Herdeiros de Picasso ganham a eletricista

O antigo eletricista Pierre Le Guennec e a sua mulher tiveram em casa durante 40 anos 271 obras de Picasso. Depois de uma longa batalha legal com os herdeiros do artista, o casal acaba de ser condenado a prisão com pena suspensa.

Pierre Le Guennec, o antigo eletricista de Picasso, e a sua mulher foram condenados na passada segunda-feira a dois anos de prisão com pena suspensa por um tribunal de Lyon (França). É a terceira vez que o casal é considerado culpado do roubo e ocultação de 271 obras do mestre espanhol.

A origem do caso remonta a 2010, quando Le Gennec se dirigiu à sede da Picasso Administration – entidade responsável pela gestão do legado e autenticação de obras do artista – com uma mala contendo 175 obras (entre desenhos, pinturas e litografias) não assinadas para ser confirmada a respetiva autoria. Na altura, o homem disse que os trabalhos lhe haviam sido oferecidos pelo próprio Picasso, como forma de agradecimento por Le Guennec lhe ter instalado alarmes antirroubo em várias casas.

Este tipo de oferta não seria inédito. Ao longo de 26 anos, Picasso ofereceu dezenas de obras – de simples esquissos a peças de cerâmica – ao barbeiro Eugenio Arias, o único homem a quem confiava o corte de cabelo, e com quem gostava de jogar às cartas e de assistir às corridas de touros.

Mas a história do eletricista não convenceu os filhos do artista. Maya Widmayer-Picasso (nascida da união com Marie-Therèse Walter e que surge representada em várias pinturas do pai), comentou: «Os meu pai oferecia, mas nunca nestas quantidades enormes». Já Claude Ruiz Picasso, que está à frente do processo de autenticação, comunicou as suas dúvidas ao seu advogado, que por sua vez entrou em conctacto com as autoridades.

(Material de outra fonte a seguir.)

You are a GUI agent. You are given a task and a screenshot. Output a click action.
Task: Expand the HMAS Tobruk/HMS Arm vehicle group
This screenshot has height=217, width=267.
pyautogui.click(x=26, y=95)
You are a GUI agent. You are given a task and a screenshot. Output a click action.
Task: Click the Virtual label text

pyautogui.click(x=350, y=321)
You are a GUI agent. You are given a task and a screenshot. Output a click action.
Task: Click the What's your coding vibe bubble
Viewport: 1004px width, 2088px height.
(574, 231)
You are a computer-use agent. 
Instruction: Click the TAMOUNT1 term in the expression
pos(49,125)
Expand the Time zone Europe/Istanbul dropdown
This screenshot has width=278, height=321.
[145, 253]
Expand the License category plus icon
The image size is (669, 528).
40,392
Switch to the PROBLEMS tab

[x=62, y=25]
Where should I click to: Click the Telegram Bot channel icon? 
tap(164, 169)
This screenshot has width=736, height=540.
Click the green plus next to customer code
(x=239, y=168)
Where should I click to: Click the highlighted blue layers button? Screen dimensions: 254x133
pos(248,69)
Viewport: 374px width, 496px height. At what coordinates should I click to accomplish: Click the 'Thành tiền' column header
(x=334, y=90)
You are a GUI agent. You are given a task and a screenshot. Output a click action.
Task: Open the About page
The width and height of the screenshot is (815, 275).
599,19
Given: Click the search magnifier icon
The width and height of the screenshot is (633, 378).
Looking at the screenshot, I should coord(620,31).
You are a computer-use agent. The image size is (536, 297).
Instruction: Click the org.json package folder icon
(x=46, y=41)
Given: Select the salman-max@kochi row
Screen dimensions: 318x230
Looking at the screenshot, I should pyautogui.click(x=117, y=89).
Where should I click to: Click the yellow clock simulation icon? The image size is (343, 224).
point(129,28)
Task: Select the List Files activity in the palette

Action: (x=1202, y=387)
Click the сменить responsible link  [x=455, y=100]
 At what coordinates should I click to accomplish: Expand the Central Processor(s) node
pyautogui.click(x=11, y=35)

Alguns dias depois, quando a Polícia revistou a casa de Le Guennec no Sul de França, encontrou cerca de outras cem obras do criador malaguenho. Avaliados por alto entre 60 e 100 milhões de euros, os 271 trabalhos estiveram 40 anos guardados na casa do antigo eletricista. Incluíam seis telas, nove colagens cubistas, 28 litografias e blocos de desenho datados de entre 1900 a 1932, naquela que constitui ainda a maior descoberta relativa à obra de Picasso desde a sua morte a 8 de abril de 1973. As obras foram para uma caixa-forte do Banco de França.

 

Da ‘confiança absoluta’ aos sacos de lixo

No primeiro julgamento, em 2015, o antigo eletricista alegou: «Picasso tinha uma confiança absoluta em mim, talvez por eu ser discreto».

Os herdeiros de Picasso tinham outra teoria: as 271 obras teriam sido roubadas por Maurice Bresnu, o motorista de Picasso, que por sua vez era primo de Pierre Le Guennec. E alguns já teriam mesmo sido vendidos na Suíça.

Ainda assim, como nada disso pôde ser provado (Bresnu morreu em 1991), o casal Le Guennec foi condenado a dois anos de prisão com pena suspensa pela posse de bens roubados.

Os Le Guennec recorreram da decisão, e em 2016 voltaram à sala de audiências. Pierre Le Guennec admitiu ter mentido quanto à forma como as obras lhe chegaram às mãos e apresentou uma nova versão dos factos._Na realidade, disse, os desenhos não lhe haviam sido oferecidos por Picasso, mas sim por Jacqueline, a sua última companheira. Esta, após a morte do artista em 1973, confiara-lhe a guarda de centenas de obras, metidas dentro de sacos de lixo – entre 15 e 17 sacos. Quando os recolheu, como forma de agradecimento Jacqueline deixou um dos sacos com o casal.

«Como se pode pensar que ela [Jacqueline], que tanto admirava o marido e a sua obra, teria enchido sacos de lixo com os seus desenhos e outros trabalhos?», questionou um representante da família da Picasso.

A 16 de dezembro de 2016 o tribunal confirmou a pena para os Le Guennec. Mas em 2018 o Supremo anulou a sentença e foi remarcado o julgamento. A decisão desta segunda-feira não é passível de recurso.